To choose the best mattress for a herniated disc, we first need to take notice of one thing.
This is the acid test to find out which movement causes us MORE pain in our back and legs:
Is it flexing forwards (depicted in image A)? Or is it leaning back into “extension” (depicted in image B)?
So, did the movement in image A or image B cause you more pain?
If flexing forwards (image A) was more painful
If leaning forwards was more painful for your back and legs, you are being aggravated by a movement called “flexion”.
Mattresses that are soft will put the back naturally into a “flexion” position.
This means that, if you dislike the movement in position A and you have a soft mattress, you are being forced into a position that doesn’t currently agree with you for around 8 hours each night.
If this is the case, it is no wonder your back and legs are stiff and sore in the mornings!
What should I do?
In this case, I would recommend trialing a firmer mattress.
Before you go out and buy, I would suggest finding someone who already owns a firmer mattress in their spare room and asking to sleep a night there. Alternatively, you could try placing a ply-wood board UNDER the mattress, to take away the sag of the bed slats.
If this is successful, why not opt for a firm mattress that comes with a “100 nights satisfaction guarantee”, meaning that you can return it at any time during the 100 days if you aren’t happy?
If leaning backwards (image B) was more painful
If leaning backwards was more painful, this means that “extension” is the movement which aggravates your pain more.
You are also more likely to disagree with extension at night time if you spend a lot of your day sitting.
Firm mattresses cause the lower back to be pushed into an extension position.
If you dislike extension, it is likely that you need a softer mattress to allow yourself to sink into a “flexed” position while you sleep.
What should I do?
If this is the case, you don’t necessarily have to change your mattress.
Why not get your hands on a foam mattress topper which will make your bed much softer for a fraction of the price?
Note: Dr Starrett recommends that you DO NOT get a memory foam mattress topper – as it is likely to lock your spine into an extended position as you sleep.
What if both movements were equally as painful?
Chances are you need something with a medium-firmness.
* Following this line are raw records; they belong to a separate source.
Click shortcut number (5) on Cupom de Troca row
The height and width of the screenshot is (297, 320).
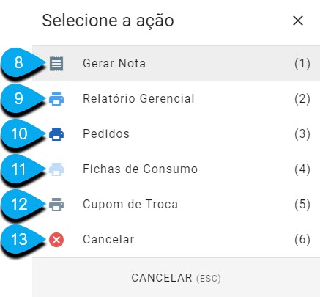pos(302,205)
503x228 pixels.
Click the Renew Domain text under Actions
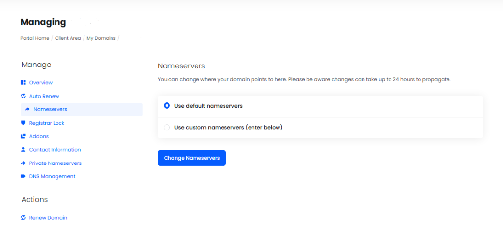[48, 218]
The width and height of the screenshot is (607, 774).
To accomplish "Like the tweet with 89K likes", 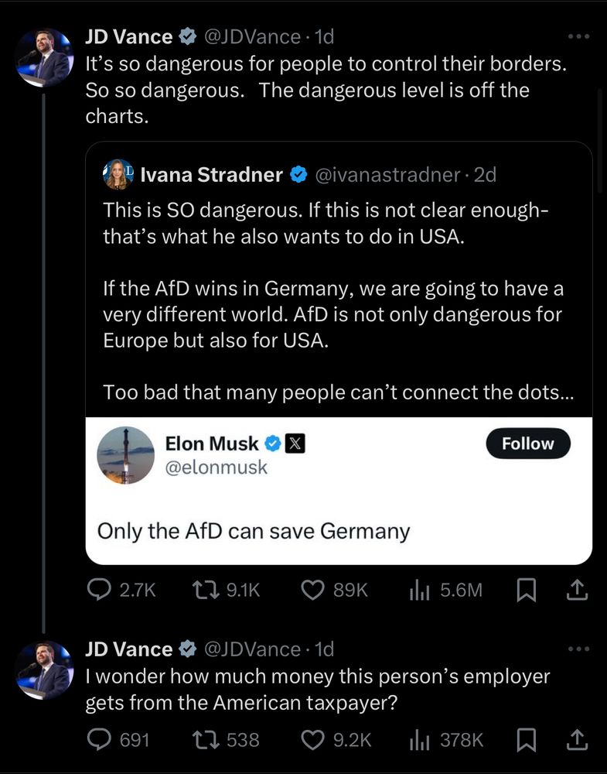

This is also likely the case if you tend to sleep on your side, as having a mattress that is too firm can put you into a side flexed position.
Again, trying before you purchase is critical in this instance too.
To read more free expert information from Overcome Sciatica click HERE!
Personally, I found this advice very interesting and it certainly makes a change from telling people to “just choose a comfortable bed”. The old advice is so impersonal and vague.
I will certainly be trying this new advice with my clients to see how they get on.
Why not try the tests above and make changes to see if this improves your sleep, too.
Remember, cost does not necessarily dictate how well you will respond to a mattress and the absolute key is finding one that carries a satisfaction guarantee, meaning you can return it if it doesn’t help.